● SUPPLIED PASSAGE:
* * * * * * *

The concept of "Dynamic Behavior" should be pretty obvious when you are building a web application; things should look different for different users/situations. But what does it mean that Tapestry has "Static Structure?" Static structure implies that when you build a page in Tapestry you are going to define all of the types of components that are used within that page. Under no circumstance during the rendering or event processing of the page will you be able to dynamically create a new type of component and place that into the component tree.

At first glance, this seems quite limiting ... other frameworks allow new elements to be created on the fly; it's also a common feature of desktop GUIs such as Swing. But static structure turns out to be not so limiting after all. You can create new elements (you're actually re-rendering existing components with different properties). And you have plenty of options for getting dynamic behavior out of your static structure; from the simple conditional and looping components to the more advanced implementations of Tapestry's BeanEditor or Grid components, Tapestry gives you control over what renders and when, and even where it appears on the page. And starting in Tapestry 5.3 you can even use the Dynamic component, which renders whatever is in an external template file.

Why did Tapestry choose static structure as a core principle? It's really a matter of meeting the requirements of agility and scalability.

Agility

Tapestry is designed to be an agile working environment; "code less, deliver more". To support you writing less code Tapestry does a lot of work on your POJO pages and components when first loading them. It also uses shared instances of page and component classes (shared across multiple threads and requests). Having dynamically modifiable structure would imply that each request has its own instance and, further, that the entire structure would need to be serialized between requests so that it can be restored to handle later requests.

* * * * * * *

● MATERIAL SUPPLIED:
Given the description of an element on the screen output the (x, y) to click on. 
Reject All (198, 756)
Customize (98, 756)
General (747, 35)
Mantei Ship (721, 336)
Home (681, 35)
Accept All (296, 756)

* * * * * * *

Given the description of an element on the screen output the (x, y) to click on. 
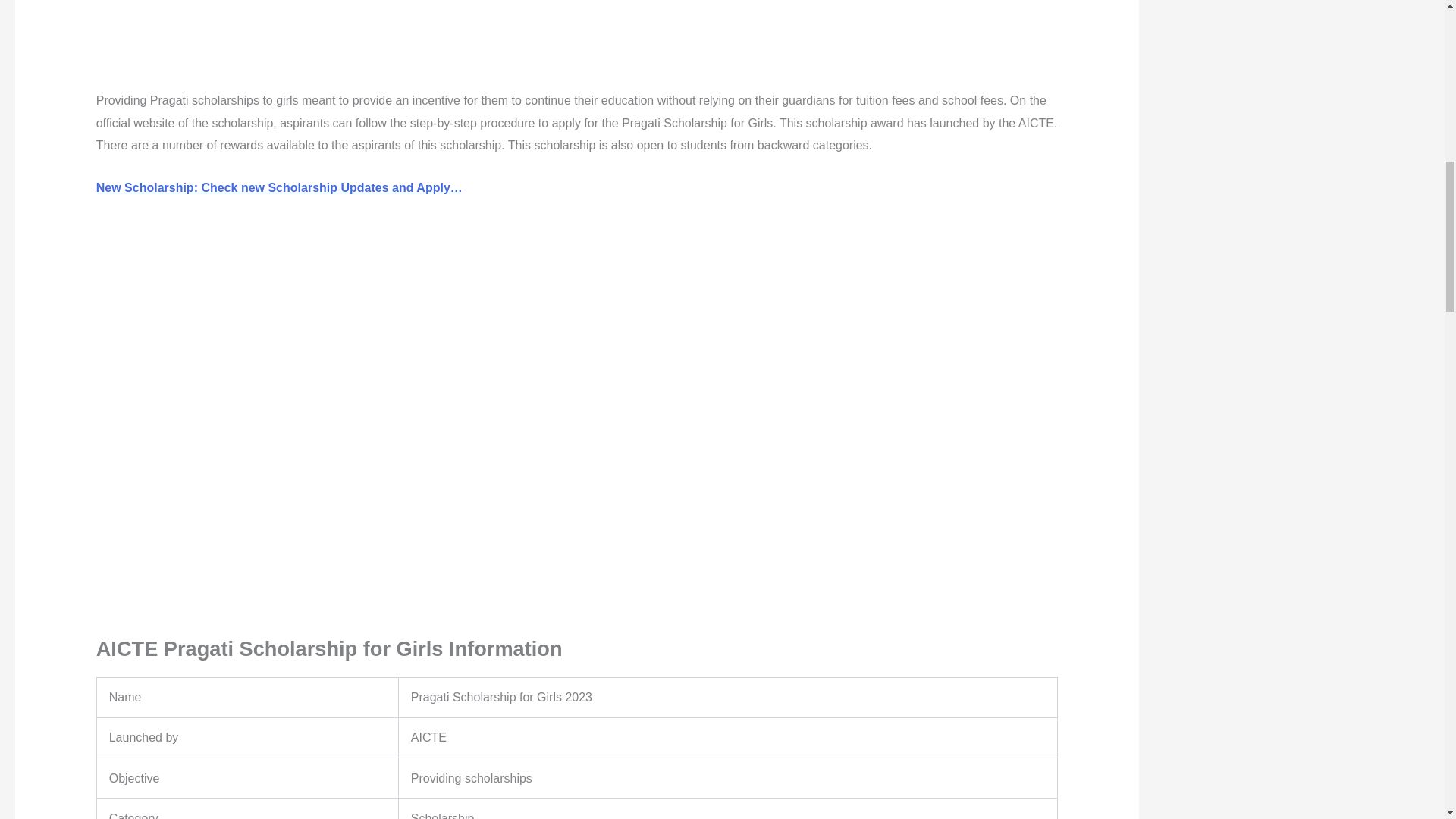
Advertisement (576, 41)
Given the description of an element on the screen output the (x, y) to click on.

* * * * * * *

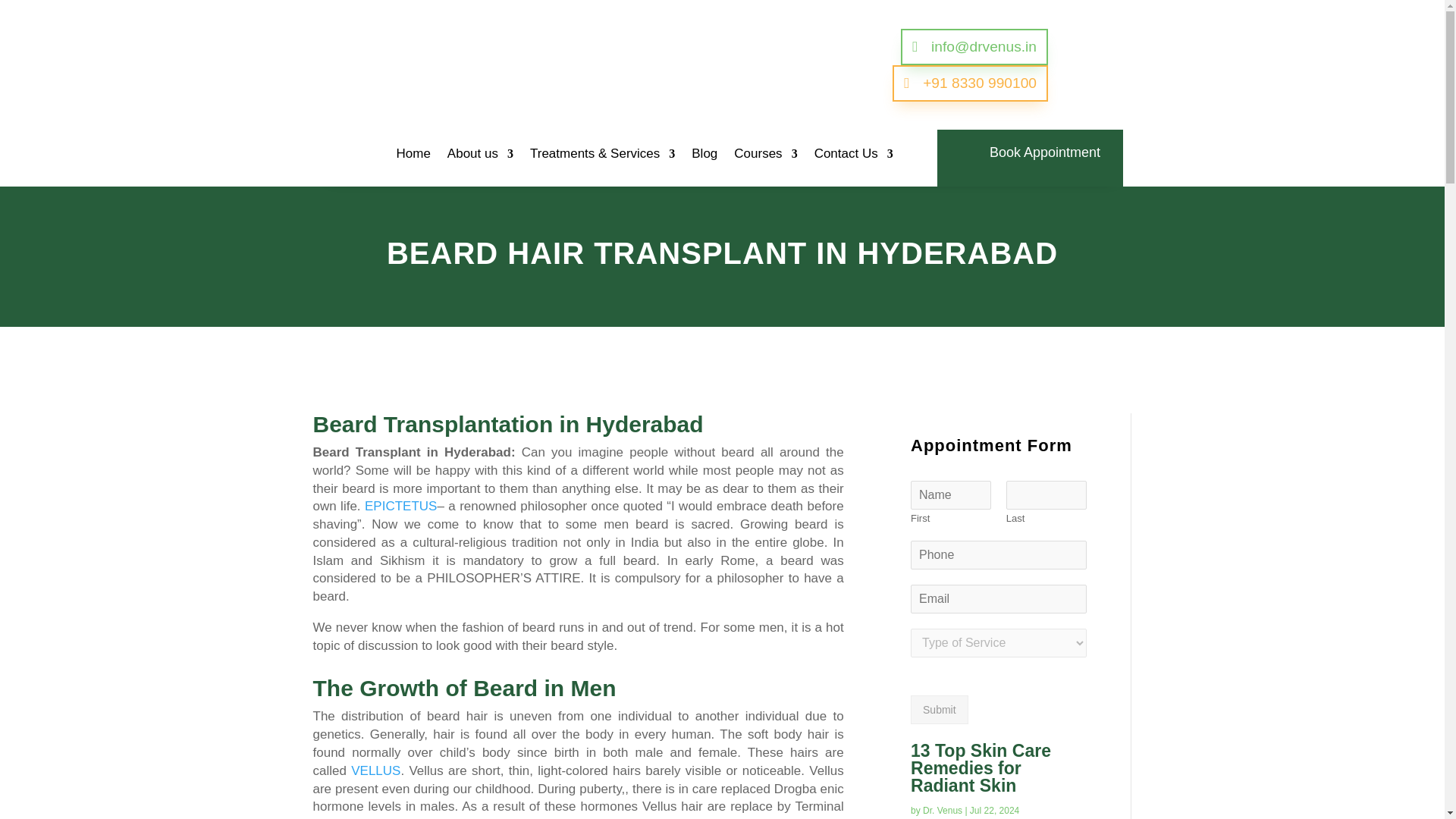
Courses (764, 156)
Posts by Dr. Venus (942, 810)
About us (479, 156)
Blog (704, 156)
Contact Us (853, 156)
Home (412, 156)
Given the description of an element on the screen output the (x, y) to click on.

* * * * * * *

● SHORT EXERCISE: Copy the part of the Tapestry passage that opens with the words containing "At first glance, this" and closes with "external template file.", substituting "JavaFX" for "Swing". Rely only on the Tapestry passage, not on the data.

● SOLUTION FOR THIS EXERCISE:
At first glance, this seems quite limiting ... other frameworks allow new elements to be created on the fly; it's also a common feature of desktop GUIs such as JavaFX. But static structure turns out to be not so limiting after all. You can create new elements (you're actually re-rendering existing components with different properties). And you have plenty of options for getting dynamic behavior out of your static structure; from the simple conditional and looping components to the more advanced implementations of Tapestry's BeanEditor or Grid components, Tapestry gives you control over what renders and when, and even where it appears on the page. And starting in Tapestry 5.3 you can even use the Dynamic component, which renders whatever is in an external template file.